Lay brought Skilling to Enron in 1990 from consulting firm McKinsey & Co., at which Skilling had handled the Enron account. Enron had hit a rough patch because of plummeting natural gas prices, and Skilling had a vision of Enron as a nimble trading company that didn't need hard assets to make money.
Skilling was named Enron's president in 1996.
Skilling signed off on the creation of many of the off-balance-sheet financial deals that Enron allegedly used to hide debt. Skilling has insisted that the deals were legitimate and were used to lower risk for Enron and its shareholders.
In testimony before Congress this year, Skilling said he was unaware of any accounting problems at the company.
Andrew S. Fastow: He joined Enron in 1990 from Continental Bank in Chicago and became chief financial officer in 1998.
Fastow, 40, helped Enron raise the huge sums it needed in its quest to dominate energy trading. He is believed to have engineered Enron's many off-balance-sheet financial partnerships.

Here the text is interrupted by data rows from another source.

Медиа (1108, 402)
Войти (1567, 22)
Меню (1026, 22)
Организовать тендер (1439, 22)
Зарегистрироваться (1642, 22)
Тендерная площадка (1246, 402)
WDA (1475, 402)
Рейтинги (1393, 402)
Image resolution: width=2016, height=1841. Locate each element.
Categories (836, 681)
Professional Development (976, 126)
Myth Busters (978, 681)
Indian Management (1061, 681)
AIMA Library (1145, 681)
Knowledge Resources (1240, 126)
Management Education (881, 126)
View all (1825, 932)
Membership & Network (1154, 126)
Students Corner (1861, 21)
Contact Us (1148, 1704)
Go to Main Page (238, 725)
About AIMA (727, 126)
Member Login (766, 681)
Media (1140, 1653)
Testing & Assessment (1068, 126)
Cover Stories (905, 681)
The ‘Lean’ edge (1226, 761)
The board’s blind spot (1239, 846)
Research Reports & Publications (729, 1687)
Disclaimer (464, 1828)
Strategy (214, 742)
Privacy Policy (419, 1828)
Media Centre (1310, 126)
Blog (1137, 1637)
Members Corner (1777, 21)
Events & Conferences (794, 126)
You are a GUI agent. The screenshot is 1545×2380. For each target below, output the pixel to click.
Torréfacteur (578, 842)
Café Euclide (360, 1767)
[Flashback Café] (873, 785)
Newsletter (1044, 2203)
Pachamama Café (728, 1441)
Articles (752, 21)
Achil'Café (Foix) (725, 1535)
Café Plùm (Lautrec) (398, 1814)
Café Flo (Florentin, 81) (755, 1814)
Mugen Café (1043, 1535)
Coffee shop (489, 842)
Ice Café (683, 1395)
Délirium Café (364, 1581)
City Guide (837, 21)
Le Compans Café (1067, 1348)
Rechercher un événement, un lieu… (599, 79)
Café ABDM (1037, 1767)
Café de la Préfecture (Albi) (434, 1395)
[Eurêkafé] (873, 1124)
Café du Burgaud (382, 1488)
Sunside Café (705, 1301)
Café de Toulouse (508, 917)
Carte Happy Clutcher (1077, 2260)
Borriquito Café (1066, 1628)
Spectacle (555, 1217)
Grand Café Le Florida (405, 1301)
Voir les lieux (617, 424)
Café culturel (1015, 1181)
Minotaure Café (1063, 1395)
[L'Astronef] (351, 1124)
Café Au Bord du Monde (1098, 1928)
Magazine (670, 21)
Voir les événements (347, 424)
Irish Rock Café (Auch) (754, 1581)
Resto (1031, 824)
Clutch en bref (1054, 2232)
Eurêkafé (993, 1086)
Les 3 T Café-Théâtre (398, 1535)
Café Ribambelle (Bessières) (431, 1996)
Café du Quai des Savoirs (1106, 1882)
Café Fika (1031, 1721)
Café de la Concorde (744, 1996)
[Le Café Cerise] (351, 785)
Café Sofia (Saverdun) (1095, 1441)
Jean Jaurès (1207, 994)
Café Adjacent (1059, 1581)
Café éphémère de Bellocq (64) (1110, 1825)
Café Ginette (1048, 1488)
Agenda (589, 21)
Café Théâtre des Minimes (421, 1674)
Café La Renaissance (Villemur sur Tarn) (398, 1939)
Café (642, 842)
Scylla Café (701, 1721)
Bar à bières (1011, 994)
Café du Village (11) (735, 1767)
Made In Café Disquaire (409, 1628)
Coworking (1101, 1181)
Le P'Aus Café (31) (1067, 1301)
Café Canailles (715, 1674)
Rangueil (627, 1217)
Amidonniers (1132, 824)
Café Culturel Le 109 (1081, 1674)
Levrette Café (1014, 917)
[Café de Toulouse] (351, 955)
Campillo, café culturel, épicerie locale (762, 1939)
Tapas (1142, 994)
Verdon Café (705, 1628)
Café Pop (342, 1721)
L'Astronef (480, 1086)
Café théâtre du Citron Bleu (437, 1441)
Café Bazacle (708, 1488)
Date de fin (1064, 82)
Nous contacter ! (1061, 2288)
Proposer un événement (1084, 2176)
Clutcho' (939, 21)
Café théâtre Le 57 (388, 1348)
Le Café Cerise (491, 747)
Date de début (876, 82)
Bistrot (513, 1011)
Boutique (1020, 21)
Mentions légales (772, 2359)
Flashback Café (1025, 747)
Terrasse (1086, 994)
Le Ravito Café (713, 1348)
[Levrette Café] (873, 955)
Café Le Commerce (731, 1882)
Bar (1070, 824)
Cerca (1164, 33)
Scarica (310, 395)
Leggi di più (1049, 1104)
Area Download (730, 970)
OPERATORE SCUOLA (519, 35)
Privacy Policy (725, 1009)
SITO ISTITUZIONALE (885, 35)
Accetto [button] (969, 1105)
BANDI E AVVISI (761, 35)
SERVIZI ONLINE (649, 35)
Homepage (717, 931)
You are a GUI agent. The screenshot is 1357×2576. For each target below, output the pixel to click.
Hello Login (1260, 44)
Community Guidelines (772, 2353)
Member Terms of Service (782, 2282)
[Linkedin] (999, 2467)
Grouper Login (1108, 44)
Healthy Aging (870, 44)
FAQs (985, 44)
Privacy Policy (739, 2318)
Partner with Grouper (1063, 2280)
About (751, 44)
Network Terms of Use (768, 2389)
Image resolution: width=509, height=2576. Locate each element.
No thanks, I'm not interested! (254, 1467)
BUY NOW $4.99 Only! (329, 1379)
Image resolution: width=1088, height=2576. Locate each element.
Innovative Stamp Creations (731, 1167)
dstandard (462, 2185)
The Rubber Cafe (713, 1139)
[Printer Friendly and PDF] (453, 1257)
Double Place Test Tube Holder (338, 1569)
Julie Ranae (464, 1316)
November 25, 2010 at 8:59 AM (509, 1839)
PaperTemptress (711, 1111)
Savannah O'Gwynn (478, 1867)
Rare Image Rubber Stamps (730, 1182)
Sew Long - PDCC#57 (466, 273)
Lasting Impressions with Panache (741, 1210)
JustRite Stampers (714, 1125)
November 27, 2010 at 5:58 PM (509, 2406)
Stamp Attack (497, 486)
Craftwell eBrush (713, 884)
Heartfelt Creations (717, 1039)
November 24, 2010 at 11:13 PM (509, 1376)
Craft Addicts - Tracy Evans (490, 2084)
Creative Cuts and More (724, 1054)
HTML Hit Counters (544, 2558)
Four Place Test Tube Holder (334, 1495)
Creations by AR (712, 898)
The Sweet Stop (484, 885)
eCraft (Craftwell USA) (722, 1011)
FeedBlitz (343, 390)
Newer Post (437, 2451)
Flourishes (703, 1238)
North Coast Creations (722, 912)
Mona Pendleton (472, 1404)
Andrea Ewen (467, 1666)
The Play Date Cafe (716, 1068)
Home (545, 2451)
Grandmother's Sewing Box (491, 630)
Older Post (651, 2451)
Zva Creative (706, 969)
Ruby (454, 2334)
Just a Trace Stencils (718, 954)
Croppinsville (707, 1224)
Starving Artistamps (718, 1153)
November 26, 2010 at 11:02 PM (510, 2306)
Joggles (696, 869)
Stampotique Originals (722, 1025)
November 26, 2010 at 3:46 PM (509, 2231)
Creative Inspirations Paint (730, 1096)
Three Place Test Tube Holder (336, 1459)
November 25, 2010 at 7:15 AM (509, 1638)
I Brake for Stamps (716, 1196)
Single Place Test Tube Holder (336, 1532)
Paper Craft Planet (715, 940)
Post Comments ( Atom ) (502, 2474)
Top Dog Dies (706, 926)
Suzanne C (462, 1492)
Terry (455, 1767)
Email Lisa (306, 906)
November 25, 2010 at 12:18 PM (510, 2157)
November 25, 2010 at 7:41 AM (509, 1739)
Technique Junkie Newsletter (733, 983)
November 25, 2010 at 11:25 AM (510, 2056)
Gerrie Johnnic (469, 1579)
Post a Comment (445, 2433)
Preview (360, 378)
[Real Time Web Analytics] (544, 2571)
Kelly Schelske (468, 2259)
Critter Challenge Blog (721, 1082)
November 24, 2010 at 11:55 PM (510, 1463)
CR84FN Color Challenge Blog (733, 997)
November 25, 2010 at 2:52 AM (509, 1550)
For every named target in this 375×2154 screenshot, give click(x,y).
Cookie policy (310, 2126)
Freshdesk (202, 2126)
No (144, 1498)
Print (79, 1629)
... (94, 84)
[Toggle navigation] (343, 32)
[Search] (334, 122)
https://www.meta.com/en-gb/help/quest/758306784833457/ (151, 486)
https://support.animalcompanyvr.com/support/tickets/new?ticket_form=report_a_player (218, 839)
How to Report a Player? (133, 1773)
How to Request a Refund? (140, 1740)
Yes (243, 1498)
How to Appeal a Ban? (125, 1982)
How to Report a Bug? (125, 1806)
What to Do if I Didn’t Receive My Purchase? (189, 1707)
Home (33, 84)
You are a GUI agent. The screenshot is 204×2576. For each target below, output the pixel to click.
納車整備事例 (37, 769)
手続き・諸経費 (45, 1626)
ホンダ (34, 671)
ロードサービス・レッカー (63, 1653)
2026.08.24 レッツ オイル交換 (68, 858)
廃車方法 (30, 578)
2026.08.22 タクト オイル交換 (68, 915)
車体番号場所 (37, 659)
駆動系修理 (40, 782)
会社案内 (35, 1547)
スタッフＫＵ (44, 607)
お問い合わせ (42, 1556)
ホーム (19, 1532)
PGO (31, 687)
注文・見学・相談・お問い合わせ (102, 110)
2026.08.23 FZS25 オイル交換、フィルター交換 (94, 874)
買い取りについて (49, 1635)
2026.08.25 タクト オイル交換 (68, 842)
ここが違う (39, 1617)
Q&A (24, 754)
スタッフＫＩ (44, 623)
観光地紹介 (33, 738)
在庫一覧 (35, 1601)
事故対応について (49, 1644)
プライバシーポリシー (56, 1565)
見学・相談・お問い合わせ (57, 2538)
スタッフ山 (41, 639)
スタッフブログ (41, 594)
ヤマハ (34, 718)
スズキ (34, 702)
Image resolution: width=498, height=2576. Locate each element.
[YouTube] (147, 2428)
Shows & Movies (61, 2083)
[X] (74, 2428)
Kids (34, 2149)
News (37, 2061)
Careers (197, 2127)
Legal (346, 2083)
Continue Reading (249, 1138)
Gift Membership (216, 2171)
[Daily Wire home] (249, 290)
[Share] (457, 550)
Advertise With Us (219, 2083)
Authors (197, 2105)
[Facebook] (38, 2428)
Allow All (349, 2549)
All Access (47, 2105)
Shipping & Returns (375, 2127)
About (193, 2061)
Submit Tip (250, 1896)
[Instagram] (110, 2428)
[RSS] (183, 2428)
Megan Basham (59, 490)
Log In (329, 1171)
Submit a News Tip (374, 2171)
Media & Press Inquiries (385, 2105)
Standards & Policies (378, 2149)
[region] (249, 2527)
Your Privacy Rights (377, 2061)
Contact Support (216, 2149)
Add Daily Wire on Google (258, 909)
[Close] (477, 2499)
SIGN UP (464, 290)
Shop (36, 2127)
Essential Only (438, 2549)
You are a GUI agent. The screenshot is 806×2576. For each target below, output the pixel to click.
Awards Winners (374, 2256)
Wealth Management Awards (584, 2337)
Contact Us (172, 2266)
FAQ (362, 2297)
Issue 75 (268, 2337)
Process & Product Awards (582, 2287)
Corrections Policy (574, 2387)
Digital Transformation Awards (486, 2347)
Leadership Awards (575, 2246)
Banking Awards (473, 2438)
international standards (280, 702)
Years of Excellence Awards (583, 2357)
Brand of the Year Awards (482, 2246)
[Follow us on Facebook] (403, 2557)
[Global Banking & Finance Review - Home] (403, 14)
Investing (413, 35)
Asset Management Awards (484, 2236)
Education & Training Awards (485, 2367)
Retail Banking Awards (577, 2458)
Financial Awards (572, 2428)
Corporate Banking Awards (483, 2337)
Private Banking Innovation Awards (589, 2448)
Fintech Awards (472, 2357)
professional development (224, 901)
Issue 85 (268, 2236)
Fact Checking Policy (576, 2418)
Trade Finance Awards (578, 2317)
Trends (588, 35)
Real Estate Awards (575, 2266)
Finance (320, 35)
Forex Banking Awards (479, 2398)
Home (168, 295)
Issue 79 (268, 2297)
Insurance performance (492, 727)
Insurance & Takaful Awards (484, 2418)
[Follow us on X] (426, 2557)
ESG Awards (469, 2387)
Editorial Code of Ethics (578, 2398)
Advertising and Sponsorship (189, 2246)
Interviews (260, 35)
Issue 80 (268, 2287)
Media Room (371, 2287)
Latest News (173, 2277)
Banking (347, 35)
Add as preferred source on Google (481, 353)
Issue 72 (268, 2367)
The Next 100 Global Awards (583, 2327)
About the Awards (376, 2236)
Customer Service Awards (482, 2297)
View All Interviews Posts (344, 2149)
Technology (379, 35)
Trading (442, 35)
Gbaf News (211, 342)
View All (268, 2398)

Fastow managed two of the partnerships, LJM Cayman and LJM2 Co-Investment, named using the initials of his two children and his wife. Investor concern over potential conflicts between Fastow's role as an Enron executive and as a partnership manager caused Fastow to resign his manager duties in summer 2001.
On Oct. 16, Enron reported a surprise $638-million quarterly loss, partly related to the partnerships that also cost the company $1.2 billion in shareholder equity. On Oct. 24, a day after Lay expressed "the highest faith and confidence in Andy" in a conference call with investors and analysts, Fastow was ousted from the job.
Enron has said Fastow reaped at least $30 million in fees for managing the partnerships. A Fastow spokesman has said the arrangements were created with the full knowledge and approval of Enron's board of directors.
Jeffrey McMahon: He was mentioned in Enron executive Sherron S. Watkins' Aug. 22 memo to Lay as one of the top executives that Lay should quiz to see whether her account of financial shenanigans was true.
McMahon, 41, a former Arthur Andersen employee who joined Enron in 1994, was treasurer and executive vice president of finance in 2000 when he complained about the off-the-books deals that Fastow helped engineer. McMahon then moved to an Enron backwater as president of a small subsidiary that served industrial customers.
Michael J. Kopper: He was a former lieutenant to Fastow who pleaded guilty Wednesday to federal charges related to Enron's fall.
Kopper, according to an Enron board investigation, improperly organized a partnership to keep it -- and a huge sum of Enron debt -- off the company's books. Declined to testify before Congress.
Sherron Watkins: She was an Enron vice president who told Lay in August 2001 that Enron's questionable dealings could cause the powerful corporation to collapse. Her claims were investigated, but ultimately ignored.
Watkins told Congress that Fastow and Skilling were likely to blame for Enron's fall.
David Duncan: He was an Arthur Andersen LLP employee and the government's star witness against the accounting firm.
He pleaded guilty to obstruction of justice, acknowledging that he directed the shredding of documents as the senior auditor on Andersen's Enron account.